由於在資料集上我們對影象資料進行flatten，所以這裡需要根據記錄影象的尺寸對矩陣進行恢復：

def process_images(train_images,train_size):
    images = []
    for i, size in enumerate(train_size):
        height = size[0]
        width = size[1]
        image = np.reshape(train_images[i], (height, width, 3))
        images.append(image)
    return images

之後對影象矩陣資訊進行處理，包括有調整影象大小，資料型別轉化，標準化。針對boxes，這裡將座標資訊轉化成相對於整張圖片的比值。同時記錄影象最大目標數，將其他小於等於box的填充至最大。
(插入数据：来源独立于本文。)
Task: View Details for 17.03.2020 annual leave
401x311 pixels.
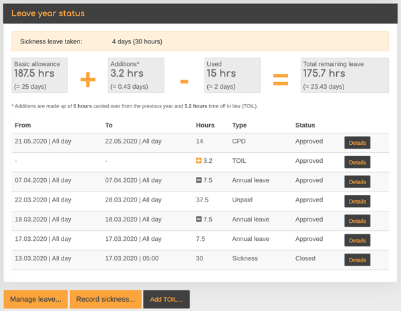Action: coord(357,240)
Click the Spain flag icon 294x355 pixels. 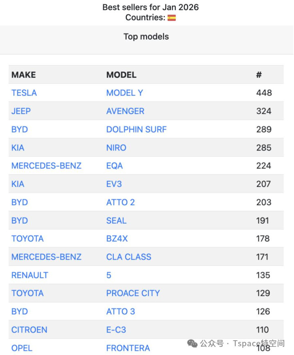tap(172, 18)
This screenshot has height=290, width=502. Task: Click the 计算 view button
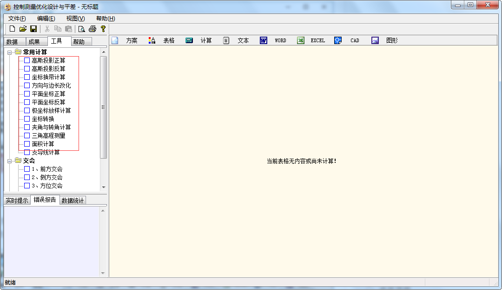click(206, 40)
def process_data(images, boxes = None):
    '''
    處理影象和目標ground box的資訊
    '''
    images = [PIL.Image.fromarray(i) for i in images]
    orig_size = np.array([images[0].width, images[0].height])
    orig_size = np.expand_dims(orig_size, axis = 0)
    
    # 處理影象矩陣資訊
    processed_images = [i.resize((416, 416), PIL.Image.BICUBIC) for i in images]
    processed_images = [np.array(image, dtype = np.float) for image in processed_images]
    processed_images = [image / 255. for image in processed_images]
    
    
    if boxes is not None:
        # boxes = [class, x_min, y_min, x_max, y_max]
        boxes = [box.reshape((-1, 5)) for box in boxes]
        boxes_xy = [0.5 * (box[:, 3:5] + box[:, 1:3]) for box in boxes]
        boxes_wh = [box[:, 3:5] - box[:, 1:3] for box in boxes]
        boxes_xy = [boxxy / orig_size for boxxy in boxes_xy]
        boxes_wh = [boxwh / orig_size for boxwh in boxes_wh]
        
        boxes = [np.concatenate((boxes_xy[i], boxes_wh[i], box[:, 0:1]), axis = 1) for i, box in enumerate(boxes)]
        
        # 為了方便訓練，對於某些圖片內檢測物體的box數量不一致情況，通過對影象
        max_boxes = 0
        for boxz in boxes:
            if boxz.shape[0] > max_boxes:
                max_boxes = boxz.shape[0]
                
        for i, boxz in enumerate(boxes):
            if boxz.shape[0]  < max_boxes:
                zero_padding = np.zeros((max_boxes - boxz.shape[0], 5), dtype = np.float32)
                boxes[i] = np.vstack((boxz, zero_padding))
                
        return np.array(processed_images), np.array(boxes)
    else:
        return np.array(processed_images)

獲取訓練所需的一些引數資訊

def get_detector_mask(boxes, anchors):
    detectors_mask = [0 for i in range(len(boxes))]
    matching_true_boxes = [0 for i in range(len(boxes))]
    for i, box in enumerate(boxes):
        detectors_mask[i], matching_true_boxes[i] = preprocess_true_boxes(box, anchors, [416, 416])
    return np.array(detectors_mask), np.array(matching_true_boxes)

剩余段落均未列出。